Flynne résout aussi l’énigme d’Alita qui fait référence au lieu où est décédé John Snow, un médecin qui travaillait sur le choléra. J’aime bien qu’il y ait énormément d’intrigues et de twists en tout genre dans cette série mais je dois avouer que c’est presque un peu trop par moment. Il faut s’accrocher à chaque épisode pour en comprendre tous les tenants et les aboutissants. Tout commence cette semaine dans un Londres détruit en 2075. Le jeune Wilf (appelé Wolf) et Aelita sont sans domicile, vivant dans un bus, cherchant de la nourriture avec d’autres enfants. J’ai toujours aimé le côté très humain de ce genre d’intrigues post-apocalyptique. Il y a même un côté un brin cyber punk là dedans que j’aime beaucoup et qui change de ce que l’on voit habituellement dans le registre. Cela permet aux créateurs de sortir un peu des sentiers qu’ils ont déjà battus avec Westworld et de faire quelque chose de neuf d’un matériel fascinant.

 

Chloé Grace Moretz continue d’être celle qui porte en grande partie la série sur ses épaules.
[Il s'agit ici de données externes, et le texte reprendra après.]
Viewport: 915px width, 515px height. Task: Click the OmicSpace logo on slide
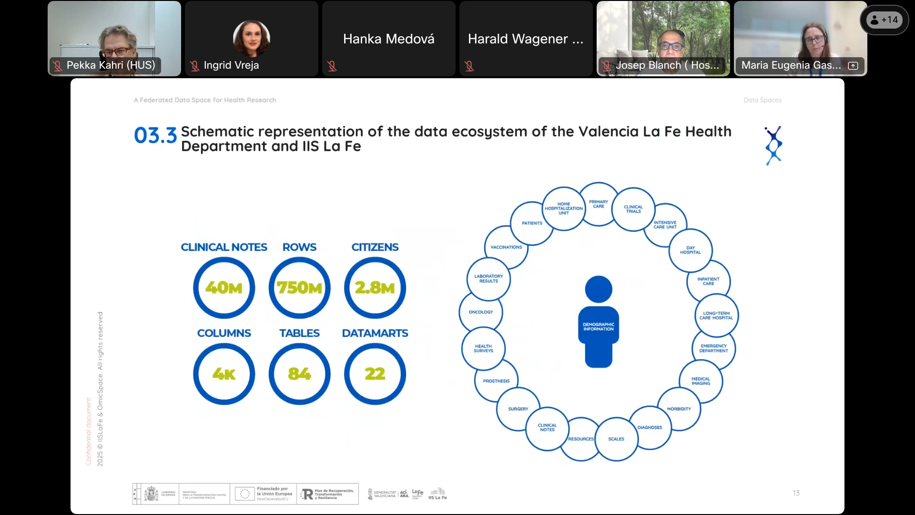click(x=773, y=145)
Il y a quelque chose chez cette actrice qui la rend à la fois attachante et proche de nous, mais également vraiment forte et percutante. « Jackpot » est plus ou moins tout ce que l’on pouvait attendre de la part de The Peripheral au début. La série prend son temps et je ne peux pas trop lui en vouloir mais en espérant que cela réussisse à tenir ses promesses jusqu’à la conclusion de la saison. Je trouverais dommage que les scénaristes ne sachent pas tirer leur intrigue vers le haut par la suite.

 

Note : 8.5/10. En bref, c’est beau et efficace. Une série qui se dévoile au fil des épisodes.